§ **WHAT TO PRODUCE**
In your copy of the data, keep every word exact and include no pictures.

§ **Stored data**
========================================================================
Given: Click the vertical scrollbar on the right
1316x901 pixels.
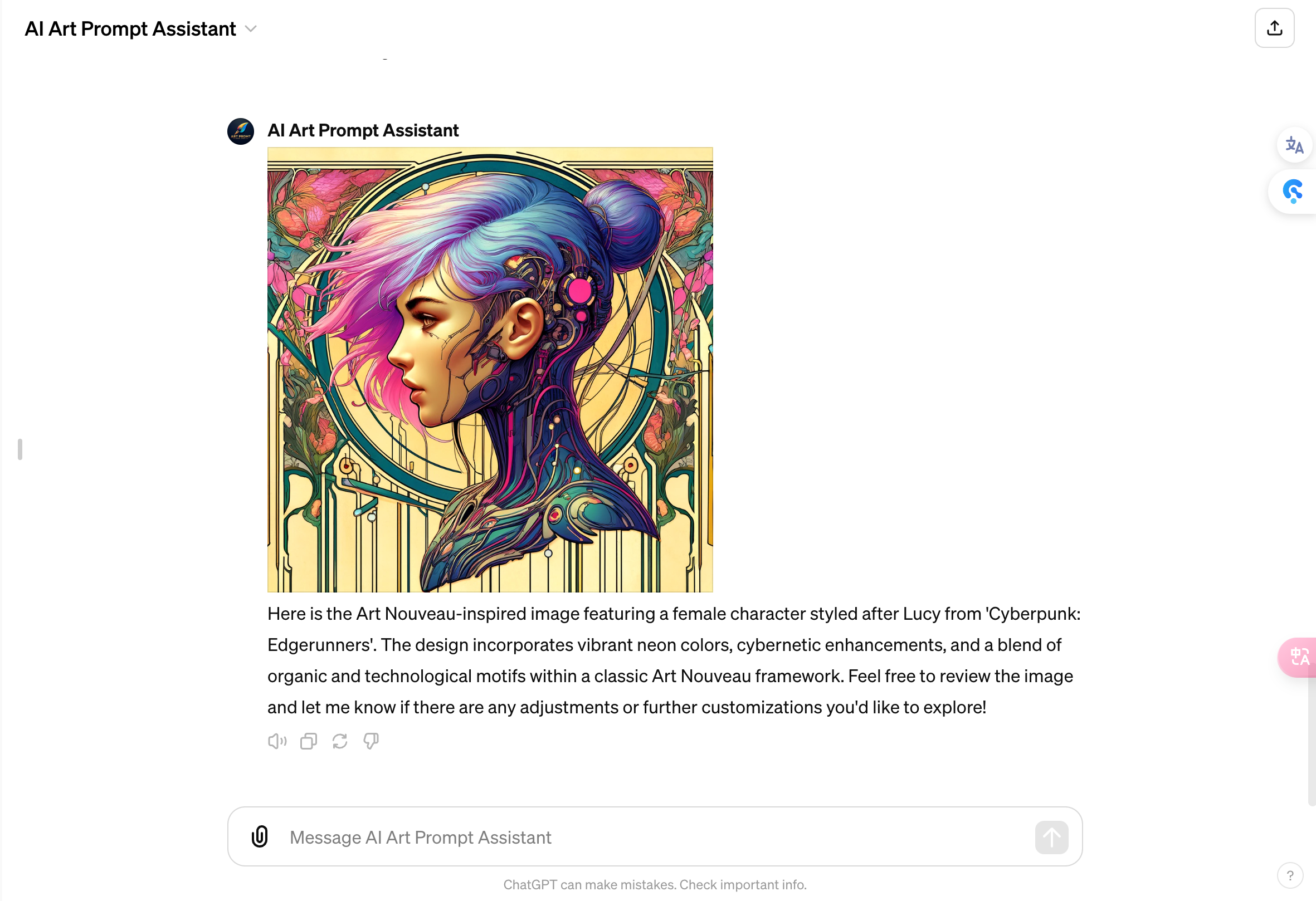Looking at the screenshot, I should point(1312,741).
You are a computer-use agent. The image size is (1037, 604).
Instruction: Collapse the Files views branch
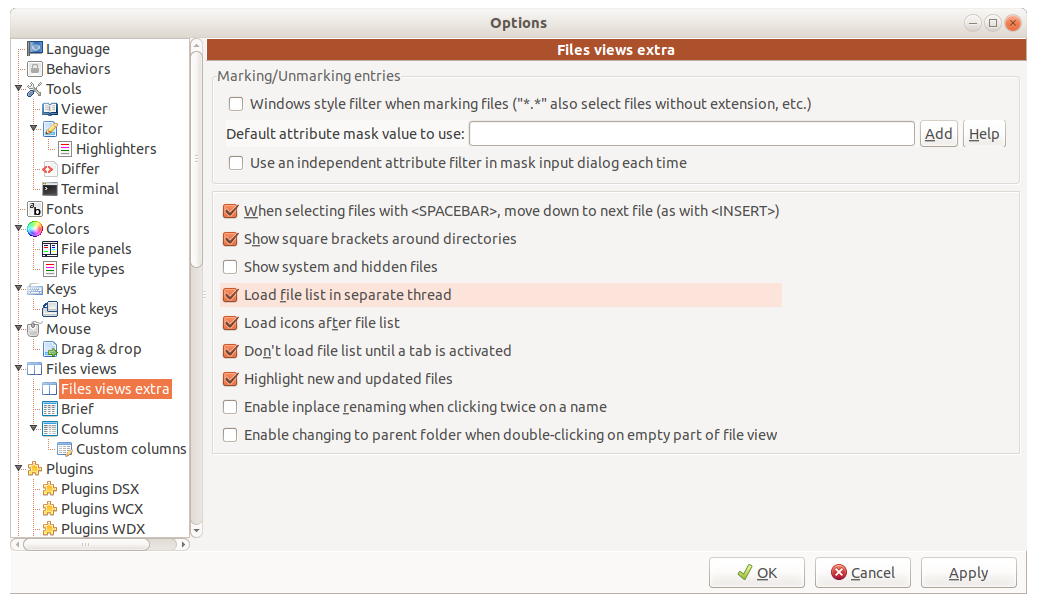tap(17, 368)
========================================================================
§ **SOLUTION TO THIS EXERCISE**
Given: Click the vertical scrollbar on the right
1316x901 pixels.
Looking at the screenshot, I should point(1312,741).
You are a computer-use agent. The image size is (1037, 604).
Instruction: Collapse the Files views branch
tap(17, 368)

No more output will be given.